Our study found no association of NO2 exposure during pregnancy with gestational age and preterm delivery. This is in line with other studies also reporting no association of NO2 exposure with preterm delivery [16, 22].

The important strengths of our study include standardized exposure assessment, detailed information on potential confounders, and a large study population. We highlighted the importance of area-specific factors that may confound the association between air pollution exposure and pregnancy outcomes. Our results suggest that these factors should be given a proper consideration in large multicenter studies. Further research is needed for identifying potential critical windows of exposure.
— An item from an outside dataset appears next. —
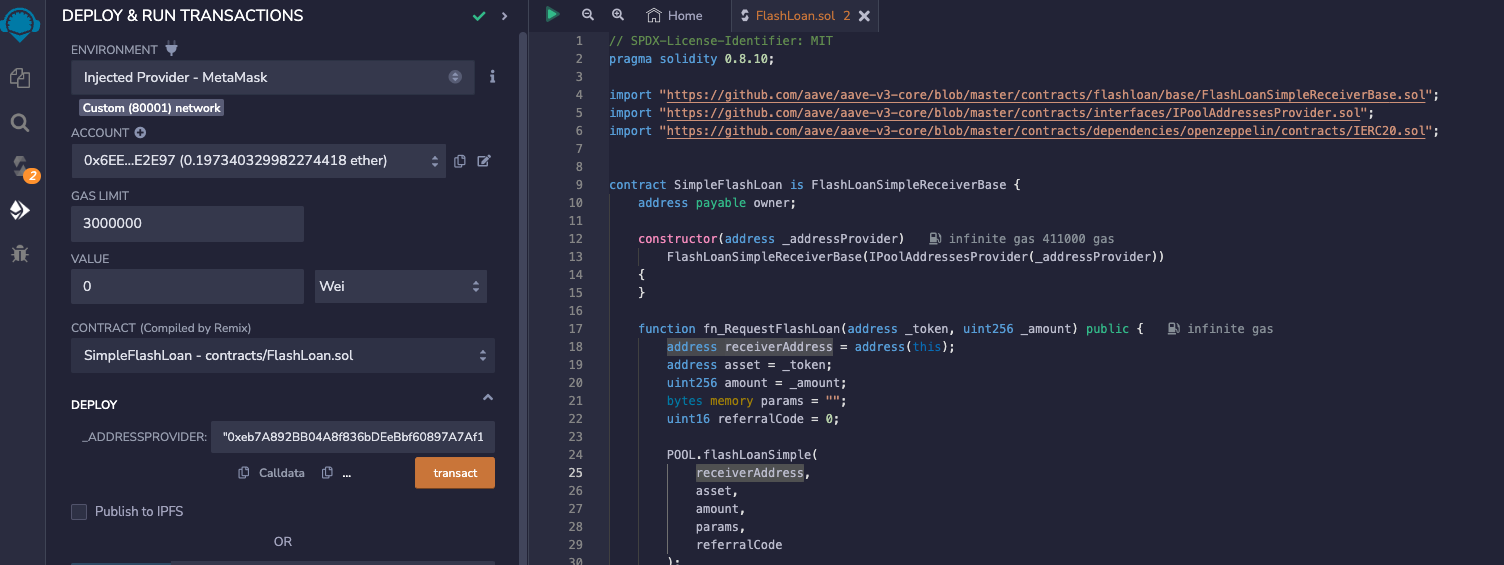The image size is (1504, 565).
Task: Copy the account address to clipboard
Action: (x=460, y=161)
In our data, exposures by trimester were highly correlated with whole pregnancy exposure. We assessed exposure at residence, but for more detailed individual exposure it is advisable to consider estimating exposures during travel and frequency of visits to city center. Most of our study participants did not move during pregnancy, but we did note a difference in distribution of multiparous women in our study areas, with higher proportion of them living in counties, and not in the cities. Besides the identification of the important confounders, such as parity and maternal weight, we might still have the residual confounding of unmeasured lifestyle factors in our data.

Conclusions

In this large pregnancy cohort with detailed information on lifestyle and pregnancy factors, land use regression modelled exposure to NO2 during pregnancy was associated with a decrease in birth weight in some models. However, when adjusting for area-related and lifestyle factors this association was attenuated. We found no statistically significant associations of air pollution exposure with gestational age, low birth weight and preterm delivery.